O governo realizou pouquíssimas alterações no texto, desde o início da votação na Câmara dos deputados, em setembro.
Uma delas foi a de manter em 65 anos o direito à aposentadoria integral das pessoas com mais de três filhos ou que tenham crianças portadoras de deficiência, mesmo que o tempo de contribuição não tenha sido atingido.
“Sem o aumento da idade para aposentadoria, não é possível haver equilíbrio financeiro”, declarou ontem o ministro do Trabalho, Eric Woerth, aos senadores.
Neste ano, o deficit do sistema de aposentadorias na França atingirá 32 bilhões de euros.
Agradecimento
Para defender a reforma, o governo alega que o rombo atingirá 70 bilhões de euros em 2030. “Chegará o dia em que os adversários do passado serão gratos ao presidente por ter tido a coragem de assumir totalmente sua responsabilidade’’, afirmou Woerth, provocando risos de senadores da oposição.
Os debates duraram cerca de 140 horas, o que representou uma das mais longas votações do Senado em mais de 50 anos.
O governo, que conseguiu acelerar a votação por meio de um dispositivo constitucional, espera que a aprovação no Senado permita diminuir os protestos nas ruas e as greves, que se intensificaram nesta semana.

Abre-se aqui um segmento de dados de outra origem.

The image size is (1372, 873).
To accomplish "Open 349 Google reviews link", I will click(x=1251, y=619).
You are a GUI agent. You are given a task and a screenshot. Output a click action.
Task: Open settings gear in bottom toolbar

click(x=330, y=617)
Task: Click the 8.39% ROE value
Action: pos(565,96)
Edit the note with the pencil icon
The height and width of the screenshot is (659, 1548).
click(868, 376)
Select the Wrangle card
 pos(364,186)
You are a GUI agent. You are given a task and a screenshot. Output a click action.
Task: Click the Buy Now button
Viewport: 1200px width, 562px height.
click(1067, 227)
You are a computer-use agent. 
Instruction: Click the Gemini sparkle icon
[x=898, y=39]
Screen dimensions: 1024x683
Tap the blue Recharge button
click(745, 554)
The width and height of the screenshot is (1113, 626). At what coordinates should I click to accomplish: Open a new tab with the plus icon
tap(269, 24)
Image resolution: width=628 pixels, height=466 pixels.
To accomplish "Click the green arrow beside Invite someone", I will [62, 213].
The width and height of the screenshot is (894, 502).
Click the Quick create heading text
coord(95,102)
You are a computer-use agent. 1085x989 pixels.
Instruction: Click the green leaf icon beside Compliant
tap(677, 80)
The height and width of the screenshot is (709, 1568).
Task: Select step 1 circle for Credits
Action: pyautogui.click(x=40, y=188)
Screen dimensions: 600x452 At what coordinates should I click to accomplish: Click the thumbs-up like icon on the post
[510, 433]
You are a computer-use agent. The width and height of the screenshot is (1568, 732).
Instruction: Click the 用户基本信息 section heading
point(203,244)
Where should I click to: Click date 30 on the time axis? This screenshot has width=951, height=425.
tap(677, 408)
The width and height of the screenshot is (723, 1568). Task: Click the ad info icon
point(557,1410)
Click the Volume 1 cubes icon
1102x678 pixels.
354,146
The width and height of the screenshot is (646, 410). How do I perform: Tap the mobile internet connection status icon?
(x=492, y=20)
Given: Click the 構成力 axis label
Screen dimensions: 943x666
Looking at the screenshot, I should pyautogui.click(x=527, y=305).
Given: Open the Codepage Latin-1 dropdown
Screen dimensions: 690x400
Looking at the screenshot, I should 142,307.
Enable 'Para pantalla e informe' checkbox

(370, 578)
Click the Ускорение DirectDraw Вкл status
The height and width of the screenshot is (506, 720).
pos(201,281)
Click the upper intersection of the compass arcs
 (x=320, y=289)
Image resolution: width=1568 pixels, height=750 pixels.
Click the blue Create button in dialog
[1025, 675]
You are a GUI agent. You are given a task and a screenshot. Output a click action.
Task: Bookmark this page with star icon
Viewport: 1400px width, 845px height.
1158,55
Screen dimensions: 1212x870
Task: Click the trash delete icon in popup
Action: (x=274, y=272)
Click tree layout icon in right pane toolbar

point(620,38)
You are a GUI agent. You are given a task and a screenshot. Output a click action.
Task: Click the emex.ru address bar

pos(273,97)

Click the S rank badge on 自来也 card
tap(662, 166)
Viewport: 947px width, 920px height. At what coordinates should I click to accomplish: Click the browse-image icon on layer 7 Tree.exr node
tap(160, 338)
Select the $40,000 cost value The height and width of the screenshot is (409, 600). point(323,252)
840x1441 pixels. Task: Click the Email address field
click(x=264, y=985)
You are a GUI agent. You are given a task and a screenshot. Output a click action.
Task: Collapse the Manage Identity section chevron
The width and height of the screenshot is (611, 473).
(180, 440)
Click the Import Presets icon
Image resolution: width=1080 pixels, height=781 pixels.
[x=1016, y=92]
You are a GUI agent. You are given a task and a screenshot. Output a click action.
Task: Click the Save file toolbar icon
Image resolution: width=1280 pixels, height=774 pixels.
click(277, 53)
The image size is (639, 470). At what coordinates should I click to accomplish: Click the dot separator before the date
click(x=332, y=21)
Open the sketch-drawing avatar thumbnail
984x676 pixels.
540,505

A aposta do governo parece se confirmar: uma pesquisa de opinião do Instituto OpinionWay para o jornal “Le Figaro”, divulgada ontem à noite, após a votação do projeto no Senado, revela que 56% dos franceses desejam que os sindicatos “respeitem o voto dos parlamentares” quando a reforma for adotada.
Mas os sindicatos afirmam que o conflito vai continuar. As 12 refinarias do país continuam em greve.
Ontem, houve incidentes durante o desbloqueio, pela polícia, da refinaria de Grand Puits, nos arredores de Paris, que representa 70% dos combustíveis consumidos em Paris e sua periferia.
Ainda falta combustível em 20% dos postos de gasolina do país neste início das férias escolares, a partir de amanhã.
Sinalizando a intenção de não abdicar dos protestos, as seis principais centrais sindicais convocaram mais duas jornadas nacionais de manifestações, nos dias 28 de outubro e 6 de novembro.
“Os protestos não estão parando, simplesmente temos visões diferentes a respeito de como proceder”, disse Jean-Claude Mailly, líder da central radical Force Ouvrière, à rádio RMC.
“Ainda achamos que se manifestar não basta ... temos de ampliar ... precisamos de uma jornada forte de greves nos setores público e privado.”